Provided data:

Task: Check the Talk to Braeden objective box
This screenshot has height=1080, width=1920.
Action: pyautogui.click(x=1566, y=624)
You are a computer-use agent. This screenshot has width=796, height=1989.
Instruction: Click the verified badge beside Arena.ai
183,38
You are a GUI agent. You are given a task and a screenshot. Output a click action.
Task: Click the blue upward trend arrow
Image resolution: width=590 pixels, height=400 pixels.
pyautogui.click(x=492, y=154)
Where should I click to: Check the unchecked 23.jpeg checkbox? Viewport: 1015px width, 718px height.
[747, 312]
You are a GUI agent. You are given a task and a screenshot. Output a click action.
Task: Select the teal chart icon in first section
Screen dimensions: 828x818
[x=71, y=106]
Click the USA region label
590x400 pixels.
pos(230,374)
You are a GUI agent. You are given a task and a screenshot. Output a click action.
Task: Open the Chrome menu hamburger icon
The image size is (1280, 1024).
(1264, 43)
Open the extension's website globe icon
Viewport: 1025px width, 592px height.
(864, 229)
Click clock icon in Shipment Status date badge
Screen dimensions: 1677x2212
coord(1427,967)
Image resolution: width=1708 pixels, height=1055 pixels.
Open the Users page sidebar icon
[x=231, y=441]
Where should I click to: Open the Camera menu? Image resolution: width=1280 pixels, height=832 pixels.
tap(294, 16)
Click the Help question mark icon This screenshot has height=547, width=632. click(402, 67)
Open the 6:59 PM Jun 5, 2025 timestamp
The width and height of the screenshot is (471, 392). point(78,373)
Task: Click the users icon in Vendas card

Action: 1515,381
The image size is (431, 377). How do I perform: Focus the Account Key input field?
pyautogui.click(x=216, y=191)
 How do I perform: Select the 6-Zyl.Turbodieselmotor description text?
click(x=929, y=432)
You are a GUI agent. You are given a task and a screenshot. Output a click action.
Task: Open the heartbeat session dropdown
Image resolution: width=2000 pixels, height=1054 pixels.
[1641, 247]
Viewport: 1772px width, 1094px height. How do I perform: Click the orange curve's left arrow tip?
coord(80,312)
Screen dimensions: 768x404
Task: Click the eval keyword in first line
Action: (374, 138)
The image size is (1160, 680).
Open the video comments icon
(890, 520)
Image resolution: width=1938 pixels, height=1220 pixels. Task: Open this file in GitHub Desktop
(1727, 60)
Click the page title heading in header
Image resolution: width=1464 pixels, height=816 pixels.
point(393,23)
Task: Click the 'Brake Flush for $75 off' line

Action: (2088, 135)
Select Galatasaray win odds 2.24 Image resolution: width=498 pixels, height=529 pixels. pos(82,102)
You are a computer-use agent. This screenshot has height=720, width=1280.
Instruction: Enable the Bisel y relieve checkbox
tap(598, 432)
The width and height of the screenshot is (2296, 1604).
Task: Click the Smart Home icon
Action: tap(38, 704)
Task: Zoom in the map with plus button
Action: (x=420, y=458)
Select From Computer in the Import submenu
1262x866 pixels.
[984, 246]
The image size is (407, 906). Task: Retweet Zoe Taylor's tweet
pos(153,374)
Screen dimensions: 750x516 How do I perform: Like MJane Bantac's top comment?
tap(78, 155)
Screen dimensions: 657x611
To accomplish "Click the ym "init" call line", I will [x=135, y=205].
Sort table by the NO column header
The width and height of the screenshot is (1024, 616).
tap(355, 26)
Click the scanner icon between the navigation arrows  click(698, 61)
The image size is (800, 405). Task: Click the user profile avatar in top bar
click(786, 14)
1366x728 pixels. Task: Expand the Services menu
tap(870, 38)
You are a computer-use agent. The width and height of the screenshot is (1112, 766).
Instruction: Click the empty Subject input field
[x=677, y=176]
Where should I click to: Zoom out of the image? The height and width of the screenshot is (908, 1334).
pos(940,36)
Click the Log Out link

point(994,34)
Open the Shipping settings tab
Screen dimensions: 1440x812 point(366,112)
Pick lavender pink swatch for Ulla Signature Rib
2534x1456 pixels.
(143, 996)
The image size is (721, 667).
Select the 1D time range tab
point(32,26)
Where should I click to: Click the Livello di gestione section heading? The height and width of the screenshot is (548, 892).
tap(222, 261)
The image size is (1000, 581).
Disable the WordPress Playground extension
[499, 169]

Problem description:
Pick out each line in the records above that contains the string "header" and copy those lines in full.

Solution for this exercise:
Click the page title heading in header
Sort table by the NO column header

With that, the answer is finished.